For $5 you can have all you can eat waffles. Now, I like waffles, but my stomach doesn't. Throw me a pancake, whip up some French toast, or butter up a sweet croissant with jam and I'm one happy kid. But shove a couple waffles in my stomach and watch me agonize. Taste good. Feels bad.
I intentionally came to work early this morning so I could slip through the back door before they were set up. The bulk of us arrive at 8:00 a.m. I broke in at 7:30... and there they were... waiting. Our breakroom is pretty much the first thing you walk by when you enter the building through the back door. The pack of support staff were standing there waiting for all of us, irons hot. "Waffles?"
They're so nice and I want to be supportive, but my response was short and simple, "Oh no, my name is Sean, but thank you," and slithered to my office a mere 15 feet away from the breakroom. I was lucky. Their supervisor had yet to arrive. These folk were aggressive, but they did not have the power.
Now I was trapped. I ate my banana. I sipped from my water bottle, but I needed more. I waited until 8:00, called my co-worker, and suggested we go for a hot chocolate. She took my offer, but now I needed to get to her office. I could hear my co-workers being picked off, one by one, as they entered through the door. I could hear them gasp for air as the support staff water boarded them with waffles and syrup. I opened my door and peaked around the corner. It was clear. I walked the opposite direction at double speed. I didn't look back as I heard the back door open behind me, and the haunting, "Waffles?" SNAG! "Gasp!"

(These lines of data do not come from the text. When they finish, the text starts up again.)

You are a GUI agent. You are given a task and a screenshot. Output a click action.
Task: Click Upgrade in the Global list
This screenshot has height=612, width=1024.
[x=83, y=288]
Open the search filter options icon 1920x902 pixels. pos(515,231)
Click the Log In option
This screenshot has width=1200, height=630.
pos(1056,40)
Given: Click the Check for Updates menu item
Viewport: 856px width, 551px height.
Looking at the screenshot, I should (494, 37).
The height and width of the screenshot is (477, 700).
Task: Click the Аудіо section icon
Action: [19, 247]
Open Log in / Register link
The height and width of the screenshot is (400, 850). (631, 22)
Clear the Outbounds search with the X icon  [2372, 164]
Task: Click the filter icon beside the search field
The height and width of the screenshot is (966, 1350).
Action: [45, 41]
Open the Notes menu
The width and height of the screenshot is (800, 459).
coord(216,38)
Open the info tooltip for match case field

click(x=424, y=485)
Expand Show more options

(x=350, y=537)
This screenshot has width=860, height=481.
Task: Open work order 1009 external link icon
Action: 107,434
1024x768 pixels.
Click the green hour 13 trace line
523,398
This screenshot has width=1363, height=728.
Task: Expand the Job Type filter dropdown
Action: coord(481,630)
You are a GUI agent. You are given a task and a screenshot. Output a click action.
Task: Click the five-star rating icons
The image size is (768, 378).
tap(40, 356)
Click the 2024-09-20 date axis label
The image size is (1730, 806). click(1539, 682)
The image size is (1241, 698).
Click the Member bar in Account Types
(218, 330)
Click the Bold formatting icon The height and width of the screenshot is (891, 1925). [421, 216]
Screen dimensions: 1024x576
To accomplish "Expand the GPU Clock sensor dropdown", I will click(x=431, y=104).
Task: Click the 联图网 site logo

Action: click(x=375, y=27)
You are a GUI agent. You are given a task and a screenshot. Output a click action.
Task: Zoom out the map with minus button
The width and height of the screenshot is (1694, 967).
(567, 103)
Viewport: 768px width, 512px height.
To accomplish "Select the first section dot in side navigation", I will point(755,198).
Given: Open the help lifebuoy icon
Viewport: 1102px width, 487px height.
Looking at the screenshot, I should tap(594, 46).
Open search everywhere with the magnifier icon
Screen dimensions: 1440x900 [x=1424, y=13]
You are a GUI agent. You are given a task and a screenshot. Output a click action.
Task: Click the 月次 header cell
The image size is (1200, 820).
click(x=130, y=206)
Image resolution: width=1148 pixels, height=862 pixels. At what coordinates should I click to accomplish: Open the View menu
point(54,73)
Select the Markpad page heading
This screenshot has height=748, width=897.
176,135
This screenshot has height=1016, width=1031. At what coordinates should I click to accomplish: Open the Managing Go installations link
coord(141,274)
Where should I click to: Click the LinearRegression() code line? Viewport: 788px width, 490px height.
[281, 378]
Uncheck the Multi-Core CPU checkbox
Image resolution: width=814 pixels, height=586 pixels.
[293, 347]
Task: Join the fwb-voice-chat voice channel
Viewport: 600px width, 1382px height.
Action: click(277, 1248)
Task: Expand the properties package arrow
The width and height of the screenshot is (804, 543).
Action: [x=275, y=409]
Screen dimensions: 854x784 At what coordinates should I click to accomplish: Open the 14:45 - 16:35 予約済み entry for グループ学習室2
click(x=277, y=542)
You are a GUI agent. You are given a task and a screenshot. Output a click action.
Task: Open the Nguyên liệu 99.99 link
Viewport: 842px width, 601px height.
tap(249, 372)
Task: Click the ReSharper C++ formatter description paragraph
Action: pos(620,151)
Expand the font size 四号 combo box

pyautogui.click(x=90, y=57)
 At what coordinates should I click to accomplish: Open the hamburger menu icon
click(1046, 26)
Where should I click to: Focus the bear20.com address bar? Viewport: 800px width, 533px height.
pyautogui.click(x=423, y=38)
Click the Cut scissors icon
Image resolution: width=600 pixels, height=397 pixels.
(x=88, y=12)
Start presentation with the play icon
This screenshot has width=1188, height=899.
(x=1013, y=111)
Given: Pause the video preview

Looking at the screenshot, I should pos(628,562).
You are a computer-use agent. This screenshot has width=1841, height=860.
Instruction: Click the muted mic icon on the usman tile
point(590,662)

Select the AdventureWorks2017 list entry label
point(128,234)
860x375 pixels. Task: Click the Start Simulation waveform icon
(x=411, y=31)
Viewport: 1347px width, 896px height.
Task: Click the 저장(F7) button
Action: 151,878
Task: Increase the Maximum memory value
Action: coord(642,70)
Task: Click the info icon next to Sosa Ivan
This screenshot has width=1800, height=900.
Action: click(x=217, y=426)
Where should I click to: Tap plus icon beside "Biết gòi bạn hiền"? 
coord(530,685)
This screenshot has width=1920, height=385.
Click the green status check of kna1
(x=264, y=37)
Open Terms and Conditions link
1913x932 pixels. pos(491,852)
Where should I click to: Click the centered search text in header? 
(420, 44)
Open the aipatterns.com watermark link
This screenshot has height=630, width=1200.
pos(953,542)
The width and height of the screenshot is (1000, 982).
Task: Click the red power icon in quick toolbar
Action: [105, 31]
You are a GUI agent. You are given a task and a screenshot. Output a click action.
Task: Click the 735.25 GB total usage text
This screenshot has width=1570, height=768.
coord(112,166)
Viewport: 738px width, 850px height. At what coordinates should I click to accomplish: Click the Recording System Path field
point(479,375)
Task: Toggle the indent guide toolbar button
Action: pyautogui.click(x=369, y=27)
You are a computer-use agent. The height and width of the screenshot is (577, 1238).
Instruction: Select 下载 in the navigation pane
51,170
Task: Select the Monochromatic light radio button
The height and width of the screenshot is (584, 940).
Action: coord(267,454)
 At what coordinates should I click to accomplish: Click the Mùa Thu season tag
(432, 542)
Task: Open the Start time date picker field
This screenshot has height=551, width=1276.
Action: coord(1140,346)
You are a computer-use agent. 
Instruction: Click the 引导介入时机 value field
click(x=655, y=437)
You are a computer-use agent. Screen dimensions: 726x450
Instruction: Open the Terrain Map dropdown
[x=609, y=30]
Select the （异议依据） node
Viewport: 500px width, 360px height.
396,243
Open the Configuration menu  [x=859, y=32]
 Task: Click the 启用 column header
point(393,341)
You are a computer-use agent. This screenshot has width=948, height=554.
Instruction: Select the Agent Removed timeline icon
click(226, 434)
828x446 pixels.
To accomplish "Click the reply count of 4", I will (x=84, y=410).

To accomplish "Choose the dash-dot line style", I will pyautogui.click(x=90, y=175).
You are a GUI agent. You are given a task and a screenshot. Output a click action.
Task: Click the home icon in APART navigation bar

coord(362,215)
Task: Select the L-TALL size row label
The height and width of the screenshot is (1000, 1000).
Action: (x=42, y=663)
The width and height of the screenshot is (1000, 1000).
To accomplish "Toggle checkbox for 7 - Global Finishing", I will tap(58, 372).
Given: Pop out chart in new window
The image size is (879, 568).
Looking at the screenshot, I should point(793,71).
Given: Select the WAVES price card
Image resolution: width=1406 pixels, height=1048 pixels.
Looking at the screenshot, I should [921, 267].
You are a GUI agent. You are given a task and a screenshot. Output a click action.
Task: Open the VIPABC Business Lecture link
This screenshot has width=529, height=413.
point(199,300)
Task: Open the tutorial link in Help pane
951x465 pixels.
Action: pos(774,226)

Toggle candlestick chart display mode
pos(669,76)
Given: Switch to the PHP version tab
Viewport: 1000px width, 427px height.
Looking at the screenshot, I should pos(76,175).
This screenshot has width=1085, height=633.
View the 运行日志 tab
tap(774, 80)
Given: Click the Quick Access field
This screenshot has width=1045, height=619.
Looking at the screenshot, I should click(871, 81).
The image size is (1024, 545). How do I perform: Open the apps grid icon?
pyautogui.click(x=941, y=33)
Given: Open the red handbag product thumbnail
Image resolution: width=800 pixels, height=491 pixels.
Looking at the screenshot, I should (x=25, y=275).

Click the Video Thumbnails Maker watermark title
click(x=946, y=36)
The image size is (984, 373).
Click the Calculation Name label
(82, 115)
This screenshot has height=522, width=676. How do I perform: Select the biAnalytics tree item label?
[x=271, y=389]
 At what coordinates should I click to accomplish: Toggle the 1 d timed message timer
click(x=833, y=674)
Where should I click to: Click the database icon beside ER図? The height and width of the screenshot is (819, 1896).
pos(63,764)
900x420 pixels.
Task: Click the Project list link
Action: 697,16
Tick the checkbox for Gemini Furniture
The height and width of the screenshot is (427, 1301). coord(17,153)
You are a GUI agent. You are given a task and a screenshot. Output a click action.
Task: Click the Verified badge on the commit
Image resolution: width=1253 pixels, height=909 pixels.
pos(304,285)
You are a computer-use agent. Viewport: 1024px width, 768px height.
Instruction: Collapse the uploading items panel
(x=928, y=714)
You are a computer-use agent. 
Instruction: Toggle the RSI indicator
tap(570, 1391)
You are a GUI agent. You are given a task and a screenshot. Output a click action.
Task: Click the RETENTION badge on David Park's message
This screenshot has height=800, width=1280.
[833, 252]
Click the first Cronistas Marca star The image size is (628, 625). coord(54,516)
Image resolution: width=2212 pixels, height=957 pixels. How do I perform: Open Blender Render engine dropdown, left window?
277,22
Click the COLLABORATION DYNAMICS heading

The layout of our building looks like a giant pound sign with one additional hall in the middle.
I worked my way over to the middle hallway, grabbed my co-worker, and we made our way to Starbucks. We made our order and came back in through the side door. I worked my way down to the back hallway which gave me a direct view into the breakroom from a distance. Those poor people. My co-workers were shackled to the tables as the support staff shoveled the waffles into their mouths, and then squirt syrup over their faces. At this point the support staff supervisor had made it to the feeding. She stood in the hallway intersection and ordered people into the breakroom. You had no choice. Say no, and feel the wrath. I took an immediate turn back into the middle hallway. I would have to work my way back the same way I had come.
I stuck my head around the corner to see if the hallway was clear. It was. I turned the corner, walking light as to not make a sound. I could hear the supervisor coming back to the intersection. I ducked into the state office copy room and held my back tight against the wall. I heard the back door open and another victim dragged in against their will. The hallway was clear again. I rushed to the House Arrest office, and dove in as the supervisor made her way back to the intersection. I was one door away from my office. I leaned out into the hallway, just enough for my left eye to see what was happening. The supervisor opened the back door, stuck her head out, looked left, looked right, came back inside and shouted out, "there's more coming, get ready!" She popped back into the breakroom for a moment. This might be my last chance.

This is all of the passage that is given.